Meloni exclut tout revirement électoral sur la question de l'Ukraine

À l'approche des élections de 2027, la Première ministre italienne subit la pression de ses rivaux d'extrême droite pro-russes

EURACTIV.com
La Première ministre italienne Giorgia Meloni [Antonio Masiello/Getty Images]

Giorgia Meloni, la Première ministre italienne, a rejeté les spéculations selon lesquelles elle pourrait nouer des alliances avec des forces opposées à l’aide militaire en faveur de Kiev.

Dans un entretien accordé au journal italien Il Foglio, Meloni a déclaré qu’elle n’est pas disposée à renoncer à ses convictions pour obtenir un avantage électoral.

« Giorgia Meloni n’est certainement pas disposée à faire le contraire de ce qu’elle a fait jusqu’à présent, ni de ce en quoi elle croit, pour des raisons de calcul politique ou électoral », a-t-elle affirmé lorsqu’on lui a demandé si elle a établi des lignes rouges claires pour la formation d’une coalition.

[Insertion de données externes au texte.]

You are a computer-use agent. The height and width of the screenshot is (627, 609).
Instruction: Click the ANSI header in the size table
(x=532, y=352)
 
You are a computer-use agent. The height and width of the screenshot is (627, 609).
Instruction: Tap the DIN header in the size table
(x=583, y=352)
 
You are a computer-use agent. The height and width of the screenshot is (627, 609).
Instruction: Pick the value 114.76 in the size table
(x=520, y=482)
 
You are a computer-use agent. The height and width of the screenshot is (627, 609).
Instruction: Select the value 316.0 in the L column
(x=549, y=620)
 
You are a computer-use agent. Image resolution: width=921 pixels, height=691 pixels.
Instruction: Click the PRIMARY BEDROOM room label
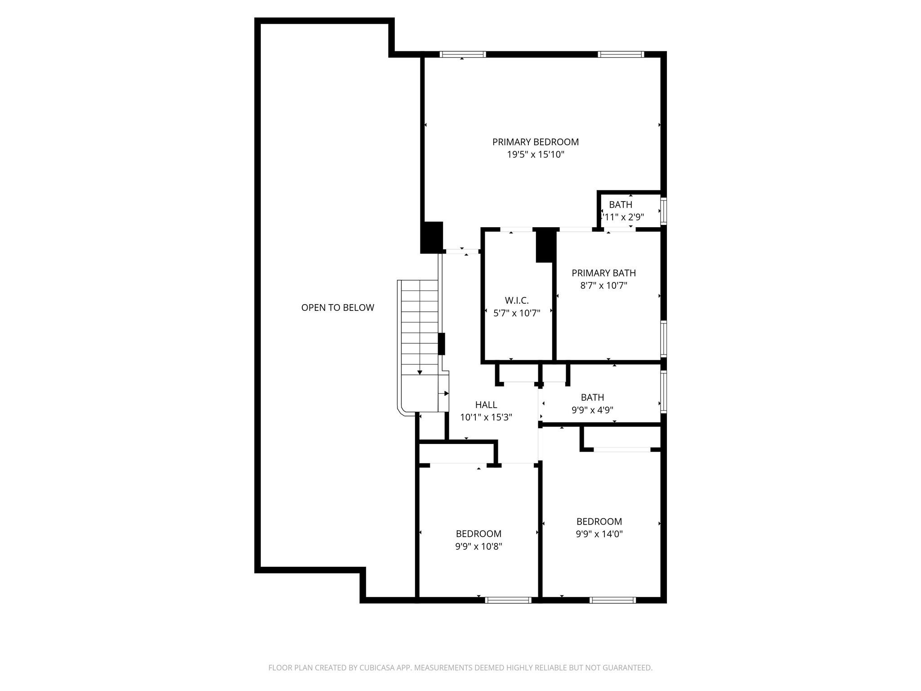pyautogui.click(x=535, y=142)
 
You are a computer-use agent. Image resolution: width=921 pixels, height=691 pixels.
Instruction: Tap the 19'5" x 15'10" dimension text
pyautogui.click(x=535, y=155)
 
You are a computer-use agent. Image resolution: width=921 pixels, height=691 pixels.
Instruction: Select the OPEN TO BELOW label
pyautogui.click(x=337, y=308)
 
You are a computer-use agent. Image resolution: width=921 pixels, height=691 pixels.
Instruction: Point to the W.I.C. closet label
pyautogui.click(x=517, y=300)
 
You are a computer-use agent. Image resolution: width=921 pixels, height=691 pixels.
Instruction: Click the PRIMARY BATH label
pyautogui.click(x=604, y=273)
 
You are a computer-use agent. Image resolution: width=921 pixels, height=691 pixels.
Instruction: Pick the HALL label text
pyautogui.click(x=486, y=405)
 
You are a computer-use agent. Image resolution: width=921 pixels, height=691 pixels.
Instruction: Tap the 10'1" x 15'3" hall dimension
pyautogui.click(x=486, y=417)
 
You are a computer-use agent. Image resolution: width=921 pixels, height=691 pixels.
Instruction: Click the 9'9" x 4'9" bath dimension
pyautogui.click(x=592, y=410)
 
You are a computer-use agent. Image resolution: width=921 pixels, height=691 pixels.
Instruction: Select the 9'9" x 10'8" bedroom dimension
pyautogui.click(x=478, y=547)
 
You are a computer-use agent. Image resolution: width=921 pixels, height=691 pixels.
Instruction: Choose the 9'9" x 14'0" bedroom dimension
pyautogui.click(x=599, y=534)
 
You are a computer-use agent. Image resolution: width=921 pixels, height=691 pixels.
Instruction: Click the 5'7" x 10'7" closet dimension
pyautogui.click(x=517, y=313)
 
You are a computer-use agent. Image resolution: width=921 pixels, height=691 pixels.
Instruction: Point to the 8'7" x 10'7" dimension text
pyautogui.click(x=604, y=286)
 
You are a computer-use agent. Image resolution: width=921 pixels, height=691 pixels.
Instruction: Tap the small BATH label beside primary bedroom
pyautogui.click(x=621, y=205)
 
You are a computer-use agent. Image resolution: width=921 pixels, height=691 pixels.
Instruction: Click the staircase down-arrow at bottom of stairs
pyautogui.click(x=420, y=372)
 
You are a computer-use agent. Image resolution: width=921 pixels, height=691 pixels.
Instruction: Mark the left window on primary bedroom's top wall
pyautogui.click(x=463, y=54)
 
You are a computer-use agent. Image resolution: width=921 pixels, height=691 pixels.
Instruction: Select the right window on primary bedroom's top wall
pyautogui.click(x=621, y=54)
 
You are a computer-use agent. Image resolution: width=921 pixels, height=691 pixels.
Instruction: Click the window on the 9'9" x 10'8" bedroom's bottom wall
pyautogui.click(x=509, y=600)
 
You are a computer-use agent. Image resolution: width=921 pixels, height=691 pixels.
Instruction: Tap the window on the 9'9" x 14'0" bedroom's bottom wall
pyautogui.click(x=613, y=600)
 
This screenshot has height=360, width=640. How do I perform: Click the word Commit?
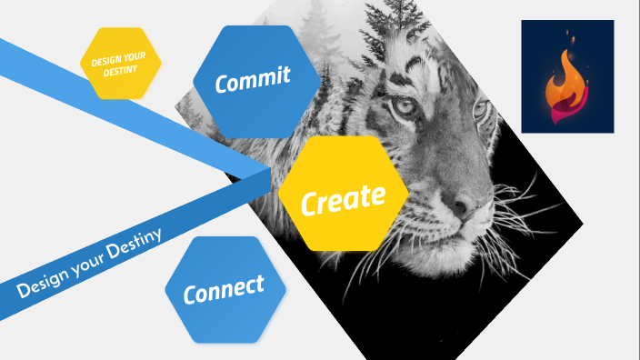[x=252, y=79]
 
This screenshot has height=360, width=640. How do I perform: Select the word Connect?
[x=224, y=290]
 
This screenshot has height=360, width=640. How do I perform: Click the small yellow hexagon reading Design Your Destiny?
[x=121, y=62]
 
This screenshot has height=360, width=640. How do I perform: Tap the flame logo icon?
[x=567, y=85]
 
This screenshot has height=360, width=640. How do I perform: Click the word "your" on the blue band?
[x=85, y=265]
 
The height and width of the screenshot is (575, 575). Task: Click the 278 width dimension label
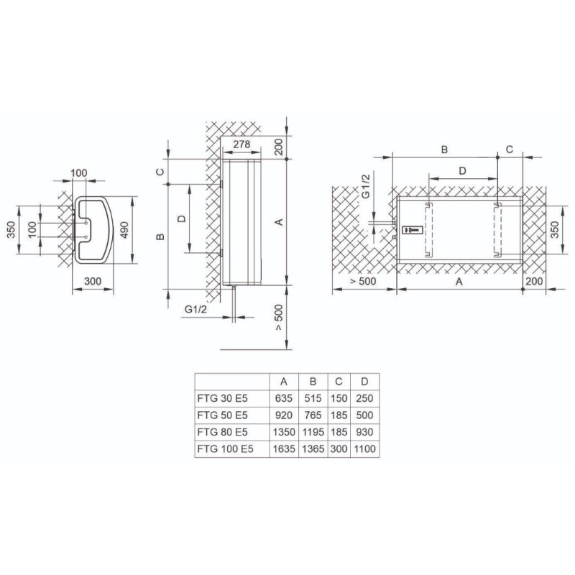(242, 144)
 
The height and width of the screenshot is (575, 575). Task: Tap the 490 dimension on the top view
(124, 230)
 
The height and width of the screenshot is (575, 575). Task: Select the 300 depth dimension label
(93, 281)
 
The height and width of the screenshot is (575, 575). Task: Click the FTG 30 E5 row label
(223, 398)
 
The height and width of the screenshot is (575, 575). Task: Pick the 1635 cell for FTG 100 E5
(284, 448)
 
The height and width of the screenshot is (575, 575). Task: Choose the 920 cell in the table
(284, 415)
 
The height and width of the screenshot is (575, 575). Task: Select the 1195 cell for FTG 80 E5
(313, 432)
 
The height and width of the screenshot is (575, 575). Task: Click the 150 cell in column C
(339, 398)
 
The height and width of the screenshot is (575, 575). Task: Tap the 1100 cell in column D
(365, 448)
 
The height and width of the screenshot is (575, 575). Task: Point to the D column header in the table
(364, 382)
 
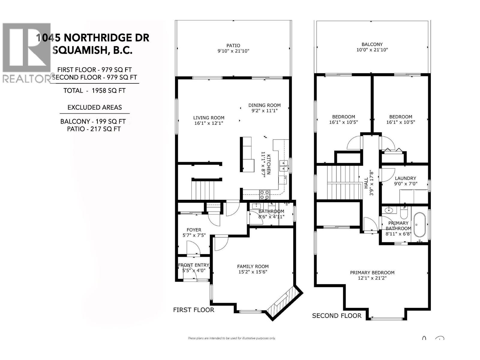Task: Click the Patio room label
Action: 233,46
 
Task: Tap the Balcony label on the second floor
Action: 372,44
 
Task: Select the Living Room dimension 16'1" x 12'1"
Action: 208,123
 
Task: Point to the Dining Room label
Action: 264,105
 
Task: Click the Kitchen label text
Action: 269,165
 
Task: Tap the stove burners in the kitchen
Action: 264,195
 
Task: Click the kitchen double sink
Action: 284,166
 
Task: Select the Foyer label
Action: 194,230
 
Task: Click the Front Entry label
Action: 194,265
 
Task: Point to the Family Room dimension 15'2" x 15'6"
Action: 253,272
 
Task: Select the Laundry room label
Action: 405,178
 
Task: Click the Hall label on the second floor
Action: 366,183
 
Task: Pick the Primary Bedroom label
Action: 372,272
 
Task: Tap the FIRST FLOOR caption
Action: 194,310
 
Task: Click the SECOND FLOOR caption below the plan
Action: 337,316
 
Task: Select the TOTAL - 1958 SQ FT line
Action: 94,91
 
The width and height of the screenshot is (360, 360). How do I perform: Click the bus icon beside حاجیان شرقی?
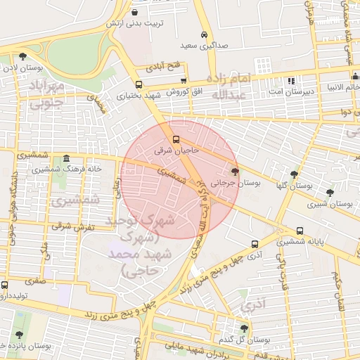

Ses propos constituent un avertissement à l’adresse de Roberto Vannacci, ancien général devenu homme politique d’extrême droite et critique virulent de l’Union européenne et de l’aide militaire à l’Ukraine, qui cherche à tirer parti du mécontentement suscité par l’approche de Giorgia Meloni en matière d’Europe et de politique étrangère.

« Quiconque recherche une Première ministre qui change d’avis en fonction du soutien de tel ou tel parti, toujours et uniquement pour son profit personnel, devrait chercher ailleurs. »

« Je suis une personne sérieuse, et je ne suis pas une girouette. »

Meloni devrait se présenter devant les électeurs lors d’un scrutin l’année prochaine, après être tout juste devenue la Première ministre ayant exercé le plus longtemps dans l’histoire de la République italienne.

La progression de Vannacci dans les sondages pourrait compliquer la formation future d’une coalition par Meloni en vue d’un second mandat.

« Pour moi, ces dernières années, il aurait été plus avantageux sur le plan électoral de ne pas soutenir l’Ukraine, plutôt que de le faire », a déclaré Meloni.

« Je n’ai pas soutenu l’Ukraine pour Kiev, j’ai soutenu l’Ukraine pour Rome. »

Les dépenses de défense ont mis en évidence des tensions au sein de la coalition au pouvoir en Italie, notamment avec la Ligue du vice-Premier ministre Matteo Salvini.

L’Italie, a-t-elle ajouté, avait tout à perdre dans un système international où les règles de coexistence pacifique entre les nations s’effondrent et où « la loi du plus fort » prévaut.

La Première ministre a également défendu l’augmentation des dépenses de défense, tout en reconnaissant leur impopularité.

Plus de 44 % des Italiens considèrent désormais les dépenses de défense comme un coût pour le pays, contre 32,1 % qui y voient un investissement stratégique, tandis que près d’un quart reste indécis, selon le rapport annuel de l’institut de recherche privé Eurispes.

« Bien sûr, il est impopulaire de dire que nous devons également dépenser pour la défense. Mais malheureusement, c’est nécessaire », a déclaré Meloni.